Chapter 5 examines how the Great Plague Scare unfolded in the entangled colonial empires of France and Spain. Despite their intertwined histories in the early-eighteenth-century Atlantic, few works in the English language have focused on Franco-Spanish colonial relations. The chapter describes the orders coming from the metropoles for dealing with the threat of plague and analyzes how those on the ground ultimately responded. In the end, it answers the question, what was different in the colonies? It opens in Fort Royal, Martinique, where a major scandal unfolded when a French vessel arrived from the Languedocien port of Sète. What I call the “Sète affair” offers the opportunity to examine the “spirit of sedition” that endured in the French Antilles well before the Age of Revolution. The chapter then transitions to plague-time violence and Franco-Spanish relations in the Caribbean and demonstrates that the demands of the metropole were not always in line with the needs or wants of the people in the overseas colonies. On the surface, disaster centralism during the Plague of Provence seemed to extend from Europe to the colonies, but on the ground, local needs and economic concerns often outweighed the demands of a far-flung ruler.
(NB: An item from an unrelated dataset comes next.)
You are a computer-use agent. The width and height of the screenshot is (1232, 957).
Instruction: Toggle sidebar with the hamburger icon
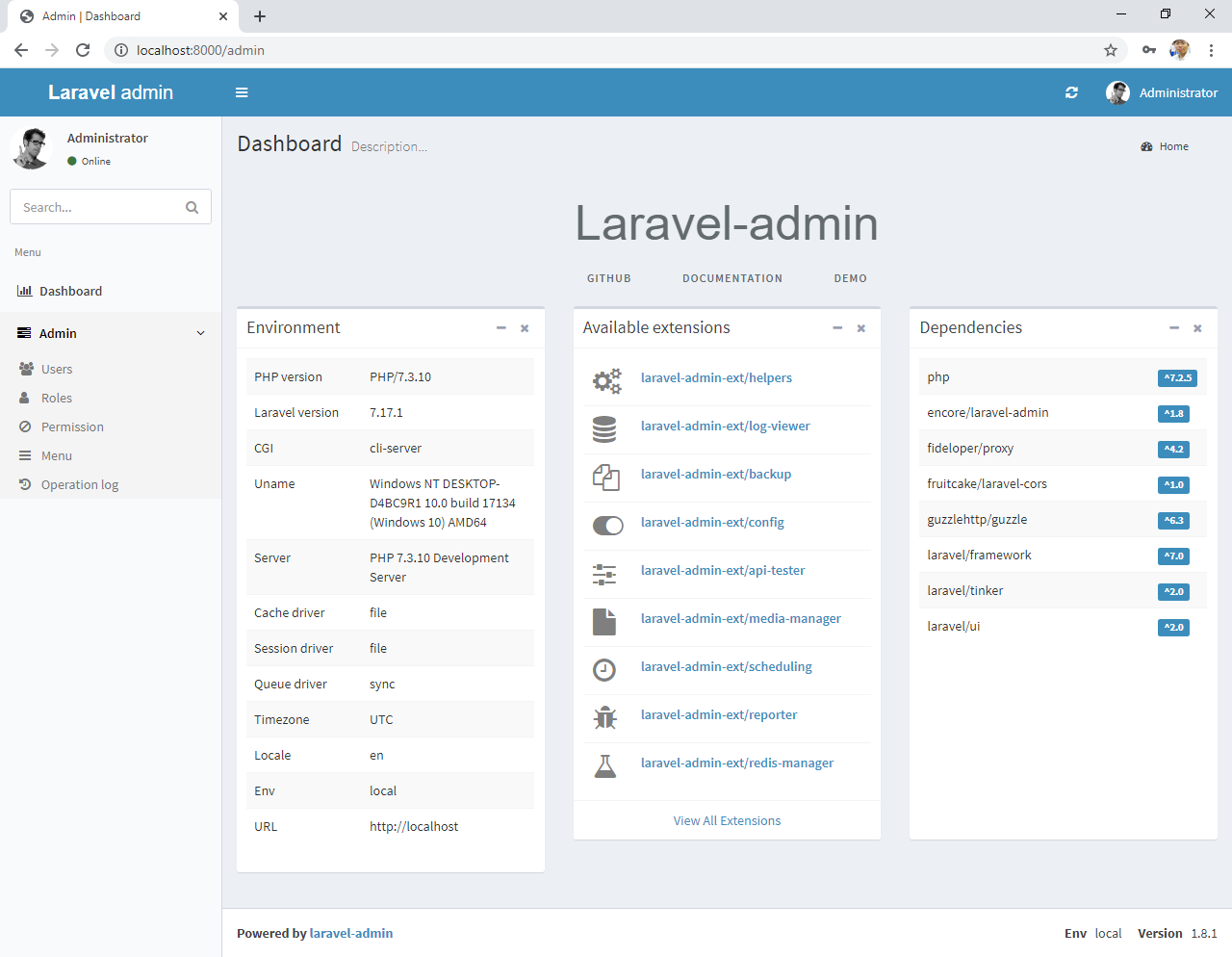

Chapter 2 explores reactions to the Plague of Provence in Italy with a focus on the port city of Genoa, considered by some to be “l’état le plus exposé,” or “the most exposed” to the threat of plague by its proximity to Marseilles. The chapter begins with a brief introduction to Genoa’s rich history of quarantine and public health. It then examines how a campaign of misinformation perpetuated by officials in Marseilles affected the reception of news about the plague outside of France. Claims that the disease was merely a malignant fever, or that the outbreak had ended (when it had not) caused confusion in the first months of the outbreak. Nevertheless, the inevitable truth that plague was in France began to arrive in cities across Europe via envoys, ambassadors, and especially via consuls, who reported back to their respective states from Provence. From there, word traveled rapidly as these accounts were copied in letters and printed in newspapers across Europe and the colonies, creating what I term an “invisible commonwealth” based in contemporary communication networks. The chapter then examines responses to the Provençal plague in Genoa and how they influenced, or were influenced by, Italian trade and diplomacy.